View Full Version : INTERMAC 4000 for Glass??

01-23-2007, 05:10 PM
ahyone here has ever tried to do something like a Glass Countertop using the Intermac 4000? I would like to know experiencies if any. I would also like to know if that is possible.



01-24-2007, 07:18 AM
I think your only worry is the tools you use.

We use ADI tools, they have different tooling for stone and glass.

I have never tried to cut glass with our cnc machines but from what I'm told a stone cnc machine will cut glass.

03-31-2007, 03:08 PM
You should see if, the ADI stone tools work on glass? Maybe change rpm and feedrate?

03-31-2007, 07:25 PM
If the machine cuts stone then glass is nothing for it. I would try the tooling you have and see what happens. I think you need higher spindle RPM for glass than you use on stone.

Egar Twins
06-02-2007, 11:31 AM
The stone equipment ( both machinery and tools) we use today was developed in the glass industry 20 years ago...it is in the last 15 years with the boom of the stone industry that we have seen the cross over....AGM stands for American Glass Machinery.....There is no difference in the tooling...I compare it to cutting marble...because your density is higher with less pores, a higher RPM is required for a clean cut....I reccommend using the resin polishers if you attempt glass as that is what they were made for originally.....rubbers are useless they have no grit...throw them away if you bought them.

02-03-2009, 02:35 PM
i have done counter tops with a multiwork and with a technorev from bottero on 3/4 thickness glass. but now i use a masterstone 2300 and i intermac jet for cutting glass but is for bullet resistant wind shields and doors.

11-27-2009, 02:34 PM
machine is no problem... but i think the tool´s...

i run for example @ glass

Tyrolit: 4500rpm feed 6-10m/min
Bavelloni: 6800rpm feed 3m/min

its a 120mm grindwheel for high removal of glass (2-3mm) 15mm thickness.

ask the tool manufacturer

Dr. Jerryrigger
12-30-2009, 06:30 PM
I haven't had the opportunity to do any CNC cutting of glass yet but i've done a lot of cutting, grinding, engraving, and polishing of glass.
First off there are different types of glass. In order from softest to hardest:
Lead Crystal
Soda lime (most common, most glass ware, bottles, most windows)
borosilica (pyrex is a brand name for this time)
Fused Silica (for special uses such as windows on the space shuttle)

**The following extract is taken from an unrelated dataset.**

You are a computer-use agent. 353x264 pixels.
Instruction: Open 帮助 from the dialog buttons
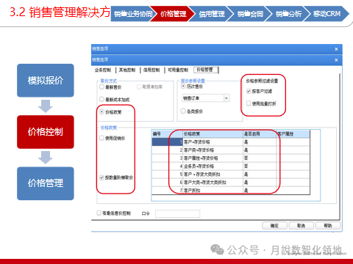click(328, 226)
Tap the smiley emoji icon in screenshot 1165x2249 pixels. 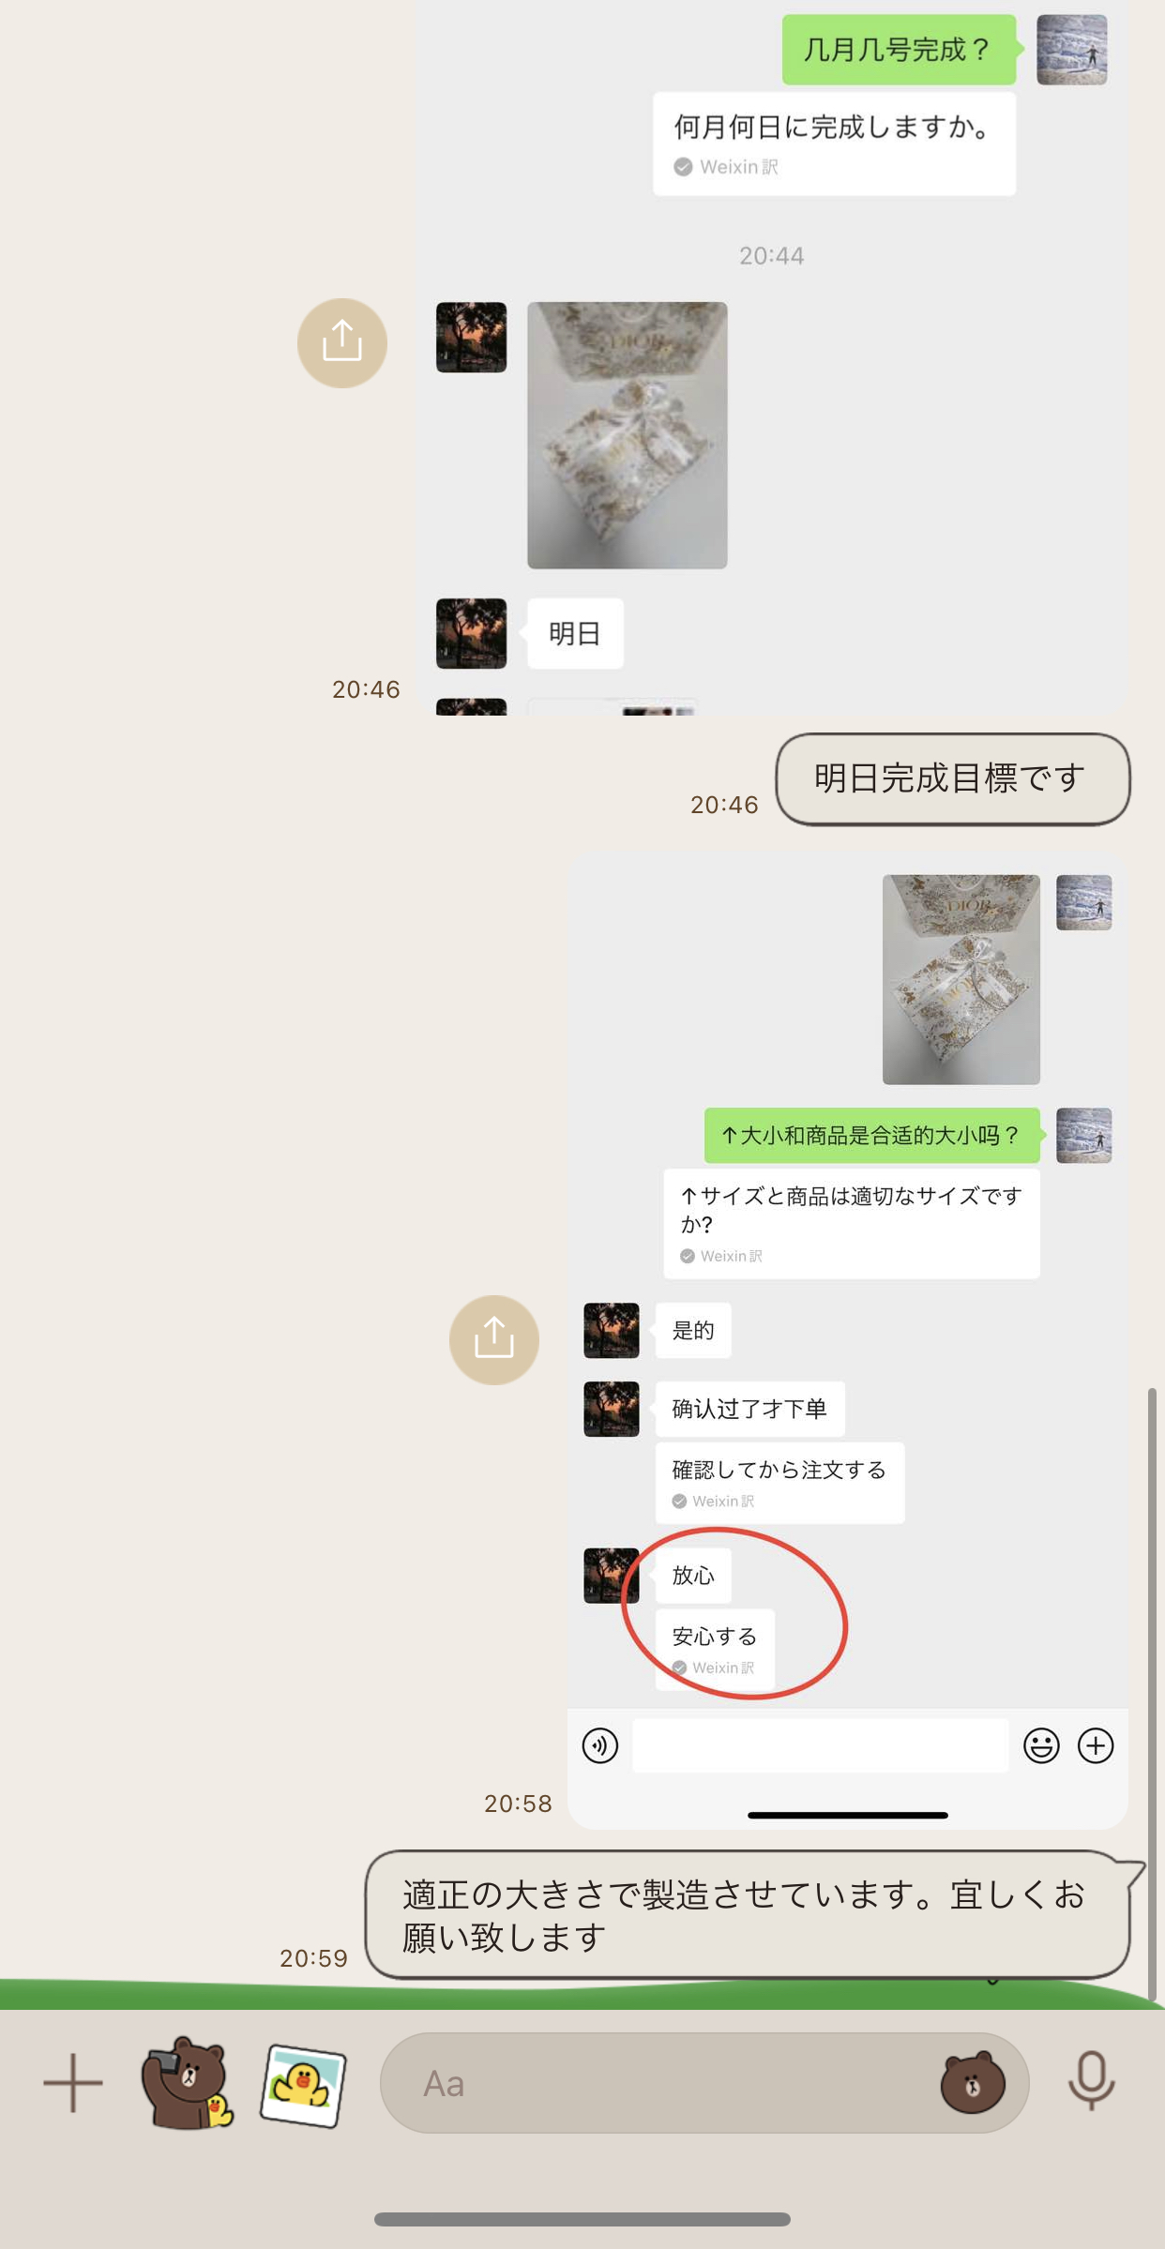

There is some variation within each classification (except for fused silica), but for cutting purposes you won't notice much difference.

Your most likely using soda lime glass, which is much softer than granite.You can up spindle speed and feed rate. A important thing to keep in mind is that it is much more temperature sensitive than stone. It will chip and or crack very easily, so take extra care to make sure your tool is very coolant saturated, and don't go to crazy on the feed rate.